One of the submissions of Shri F.S.Nariman is that the doctrine of revival as it applies to ordinary statutes, has not been applied in India to the constitutional amendments.

On this basis, he contended that Clause 8 of Bill No.88 of 1978 which was to revive Article 31C as it stood as a result of Kesavananda Bharati having been dropped by the Parliament, Article 31C as it stood as a result of Kesavananda Bharati did not stand revived when the amendment made by the Constitution (Forty-second Amendment) Act, 1976 with effect from 3.1.1977 was later struck down. He contended that the decision in Minerva Mills proceeded on the basis of a concession made by Mr. Palkhivala and on an assumption that Article 31C as it survived as a result of Kesavananda Bharati, stood revived after the subsequent events. He submitted that is not the decision in Minerva Mills since this question neither arose nor was it decided therein and the decisions in Waman Rao and Sanjeev Coke also proceed on the same basis. He contended that Article 31C does not, therefore, survive in the Constitution and the benefit thereof is not available to exclude the attack to the validity of the MHADA Act on the ground of Articles 14 and 19 of the Constitution.
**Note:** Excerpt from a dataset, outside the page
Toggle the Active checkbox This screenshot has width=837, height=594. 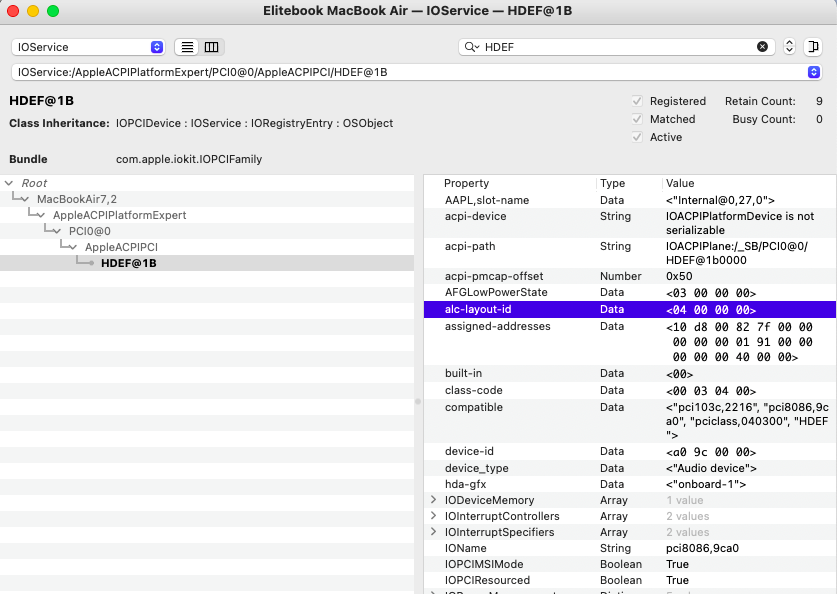pos(637,137)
Several other arguments were advanced by Shri F.S.Nariman related to this contention.

Shri Nariman also referred to the words "the Constitution shall stand amended in accordance with the terms of the Bill" in Article 368(2) to support this contention. Shri Nariman also contended with reference to certain decisions that such a question relating to a provision in the Constitution cannot also be bypassed on the principle of stare decisis.

Shri Ashok Desai on the other hand contended that the matter stands concluded by the decision in Minerva Mills, Waman Rao and Sanjeev Coke wherein the revival of Article 31C as it stood as a result of Kesavananda Bharati was not even disputed because that is the obvious position in law.
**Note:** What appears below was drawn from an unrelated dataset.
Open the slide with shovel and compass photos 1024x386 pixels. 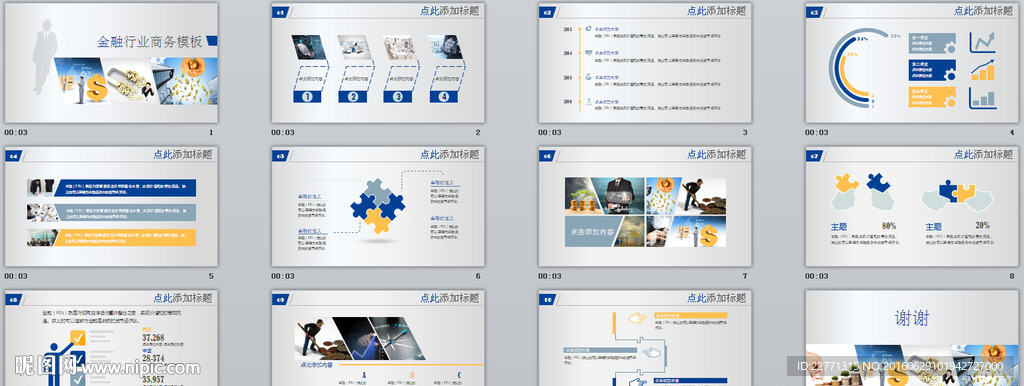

He also contended that there is nothing in Article 368(2) to support the contention of Shri Nariman. Shri Desai also submitted that it is too late to consider this question when this is how Article 31C has been understood for years. The details of the arguments of both the learned counsel, in the form of synopsis of written arguments are on record.

The question is whether these points which have been raised by Shri F.S.Nariman should be considered and decided by a larger Bench of at least five Judges. Shri Desai submitted that since these contentions have no substance, merely because they relate to interpretation of certain provisions in the Constitution is no ground to require hearing of the matter by a Bench of not less than five Judges.

Having heard learned counsel for some time, we have formed the opinion that it would be more appropriate for a Bench of not less than five Judges to consider and decide these questions for an authoritative pronouncement on the same. The decisions in Minerva Mills, Waman Rao and Sanjeev Coke are all by Bench of five Judges. The question in the form it is raised by Shri F.S.Nariman did not arise for consideration in any of those decisions which were rendered on a certain premise as indicated therein, which assumption is now seriously challenged by Shri F.S.Nariman. Even if it is assumed that Article 145(3) of the Constitution is not attracted, it does appear to us that in order to settle the controversy on this point which is of some significance and to avoid the question being reagitated before another Bench of less than five Judges, the more appropriate course is to refer these matters for being heard and decided by a Bench of not less than five Judges.

For the aforesaid reasons, we direct that the papers be laid before the learned Chief Justice of India for constituting a larger Bench of not less than five Judges for hearing and deciding these matters.